THE passion to teach does not end when a teacher retires. This holds true for Josefina F. Embile, 62, who retired at the age of 61 in 2013, after nearly four decades of teaching.
“Ma’am Embile,” as she is fondly called by her former students, is the eldest among seven. She and her siblings were raised by parents in Santa Cruz, an upland barangay in Barcelona, Sorsogon.
Through the fortune her father made as an employee of an ice-cream company in Manila, all seven children studied college.
At the time the company’s plant was razed by fire, her father had already graduated her and the four other older children from college.
Ma’am Embile graduated from primary school at the Macabari Elementary School in the same town, finished high school at Colegio de la Milagrosa in Sorsogon City (now Saint Louise de Marillac College) in 1968, and received a bachelor’s degree in Education, major in History from the same school in 1972.
Two years later, in January, she began to teach at Barcelona Municipal High School, now Barcelona National Comprehensive High School, where she later oversaw and advised the student council for years.
Thousands of students, many of whom she could not recall by name, had said she was among their most inspiring teacher.
She was a teacher for 39 years of her life, helping teach students who later became a telecommunications consultant, a sales manager, a naval officer, a seafarer, a teacher, and a journalist.
Like a second mother in school, she was happy and proud about the promising talents she saw among her brood of students, and at times, worried about the uncertainties that lay ahead.
Students may have forgotten to thank her for her guidance, but definitely, she was never forgotten.
She married Rodrigo Embile Sr., the father of her four children. Lorenzo, eldest, is an electrical engineer who graduated from Bicol University (BU); Rodrigo Jr., currently taking up his master’s degree in New Mexico, is a geology graduate from University of the Philippines Diliman; Ramon, who graduated from BU, is a nurse; and Genevieve, youngest, who went to Ago Medical and Educational Center in Legazpi City, is also a nurse.
In 2013, not long after she retired, she returned to school, not to mentor again for formal education, but as a catechist, to help Saint Joseph parish church in its formation apostolate for the young in Barcelona.
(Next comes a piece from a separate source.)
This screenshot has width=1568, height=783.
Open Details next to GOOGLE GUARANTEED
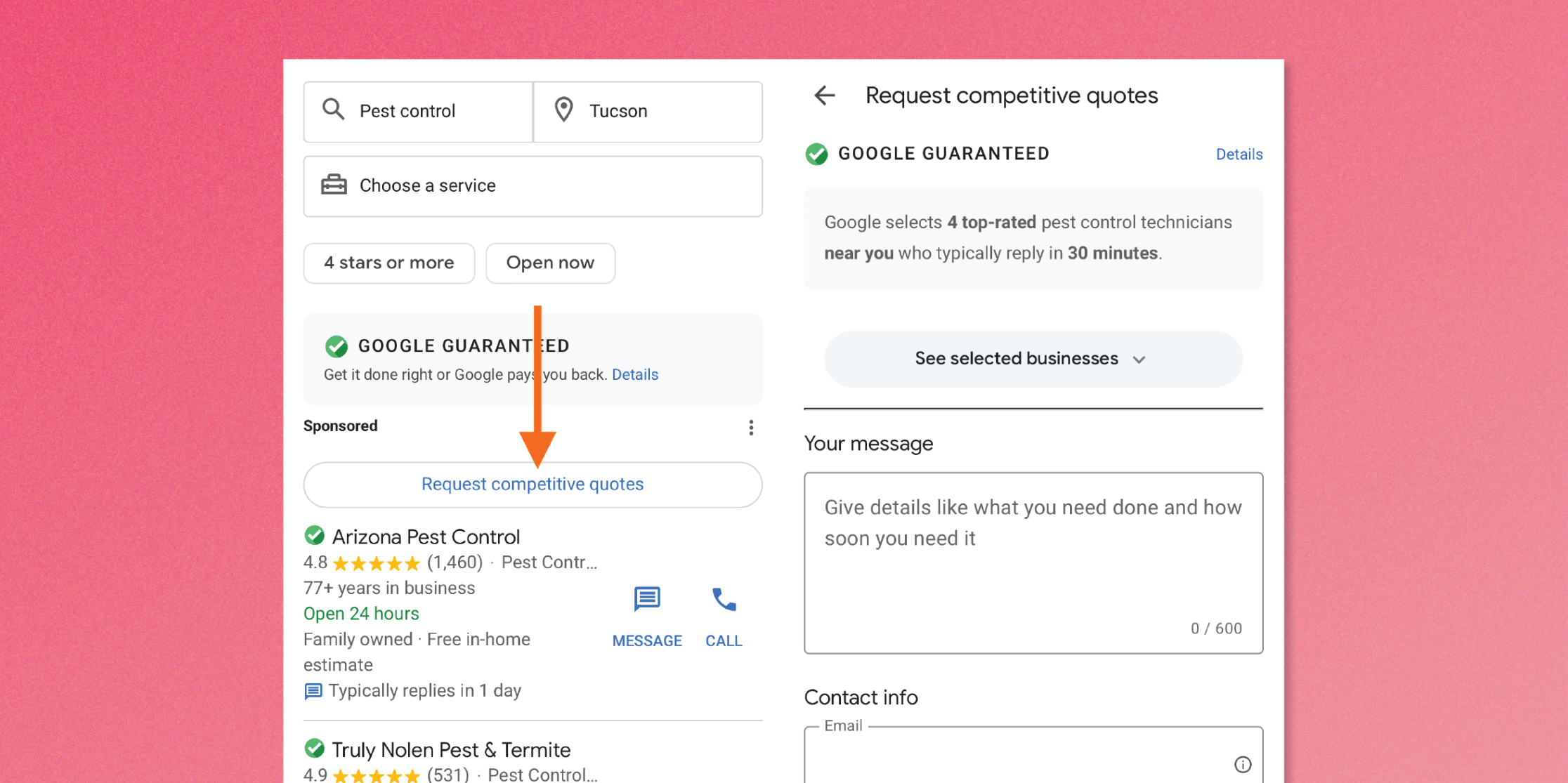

It’s not the first time she taught catechism though. Back in college she was a catechist.
Currently teaching catechism to students in BNCHS, the school she taught at for 39 years, Ma’am Embile said she will give formative instructions as long as she can.
She is alarmed by the downside of the advancement in the media technology, particularly the unbridled contents available to young minds, threatening the moral formation of young people, and cntributing to widen society’s moral collapse.
Though not outspoken on political issues, she observed that the town needs more able leaders and particularly the young people, who are not inclined to exercise their right to suffrage.